Exercise directions:
Please update the records from the line that has "Task: Open the Markets tab" through the end, replacing "popup" with "dialog" and leaving everything else unchanged. Omit the pictures from your answer.
====== Task data
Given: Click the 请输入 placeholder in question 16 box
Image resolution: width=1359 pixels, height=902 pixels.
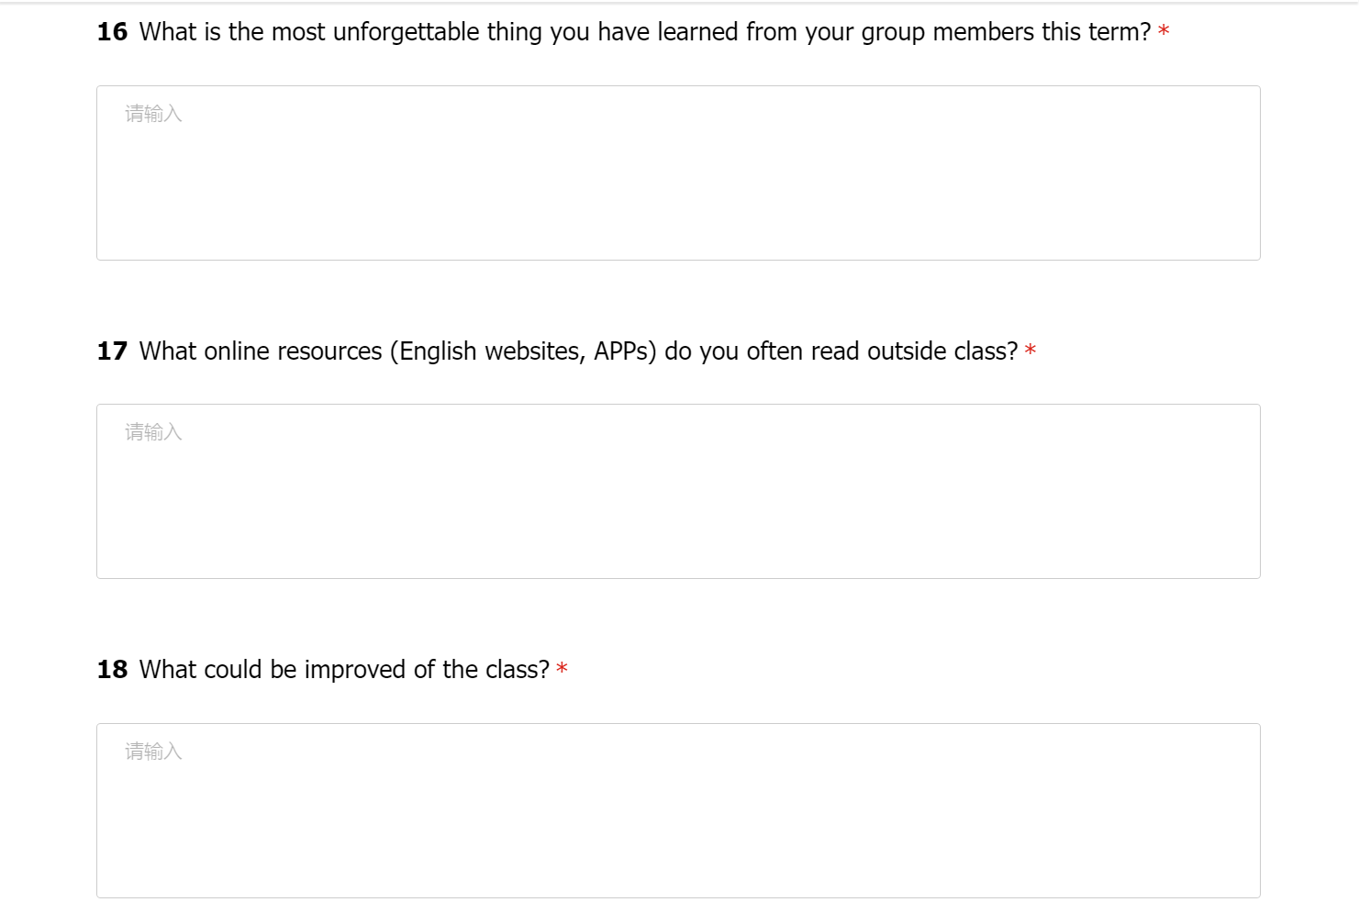Looking at the screenshot, I should pyautogui.click(x=153, y=114).
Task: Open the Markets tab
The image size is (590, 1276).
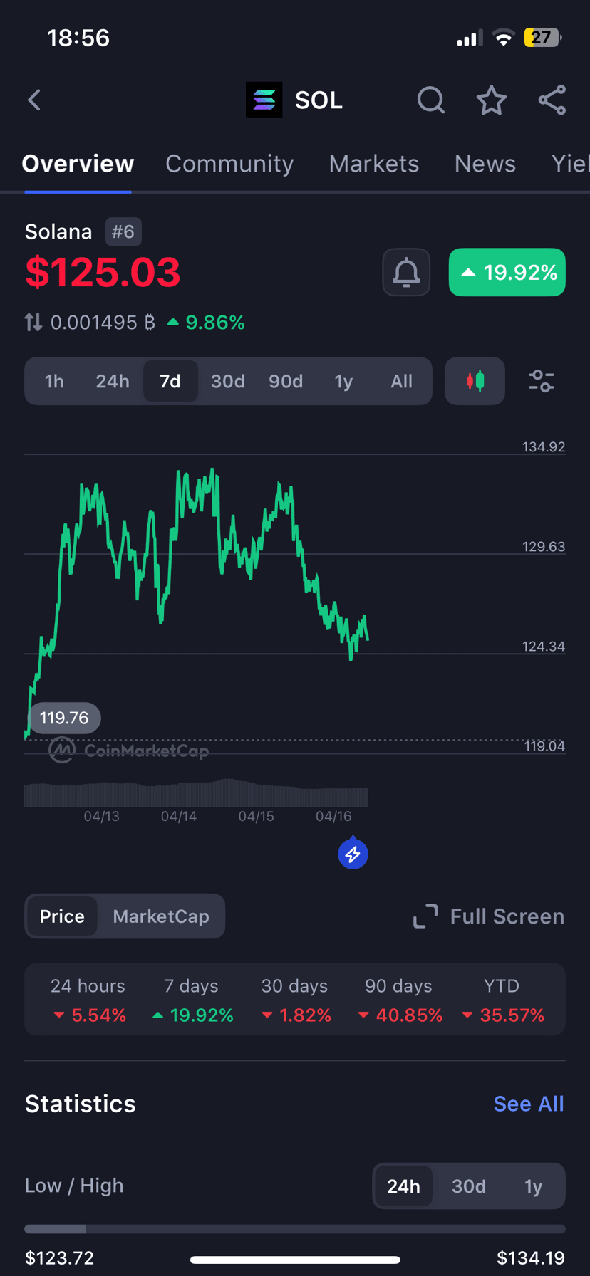Action: coord(374,164)
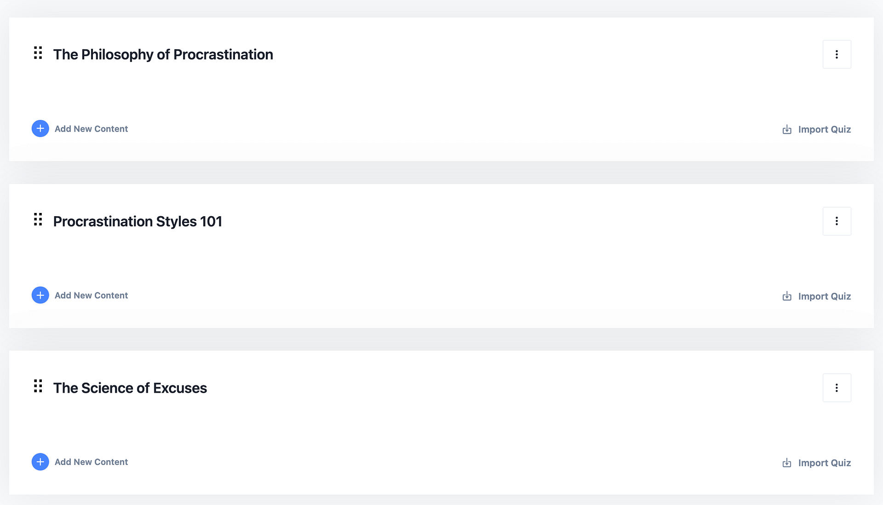Open three-dot menu for The Science of Excuses
Image resolution: width=883 pixels, height=505 pixels.
click(x=837, y=388)
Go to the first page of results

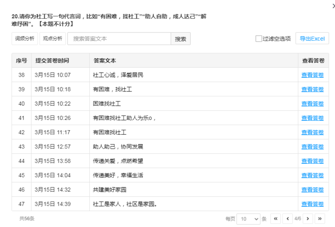click(276, 219)
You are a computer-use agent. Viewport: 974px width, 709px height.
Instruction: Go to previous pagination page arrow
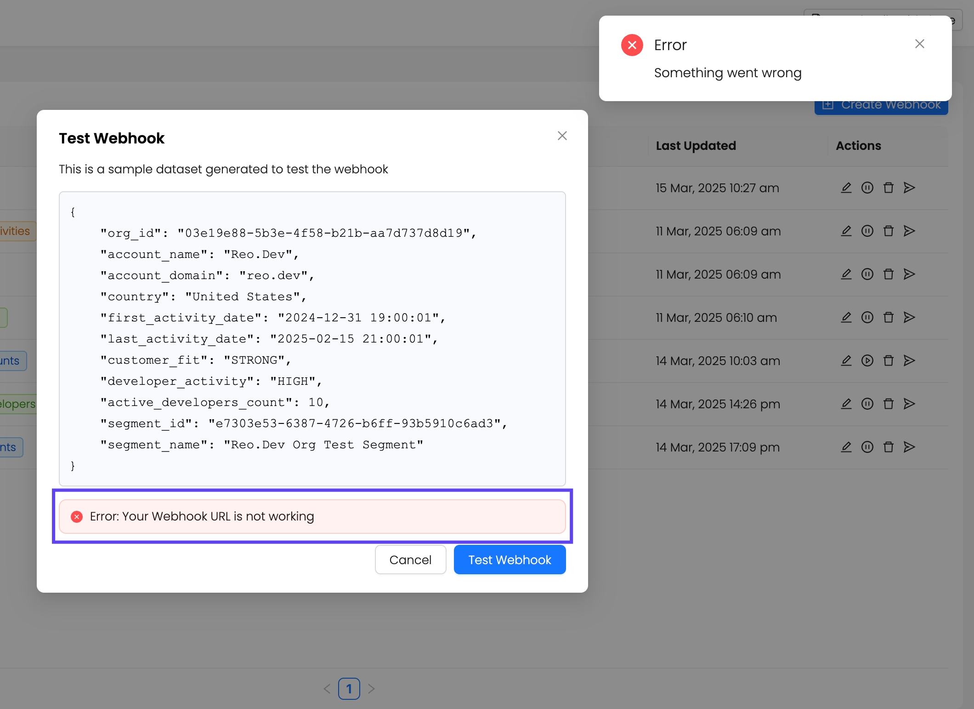[327, 688]
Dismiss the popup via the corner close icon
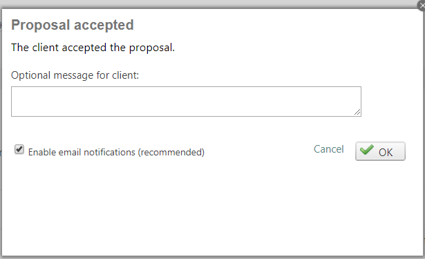 tap(422, 5)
============
Result for this task:
Task: Open the Markets tab
The image size is (590, 1276).
Action: coord(374,164)
Open three-dot menu for The Science of Excuses
Image resolution: width=883 pixels, height=505 pixels.
click(x=837, y=388)
Go to the first page of results

click(276, 219)
You are a computer-use agent. Viewport: 974px width, 709px height.
Instruction: Go to previous pagination page arrow
[327, 688]
Dismiss the dialog via the corner close icon
 tap(422, 5)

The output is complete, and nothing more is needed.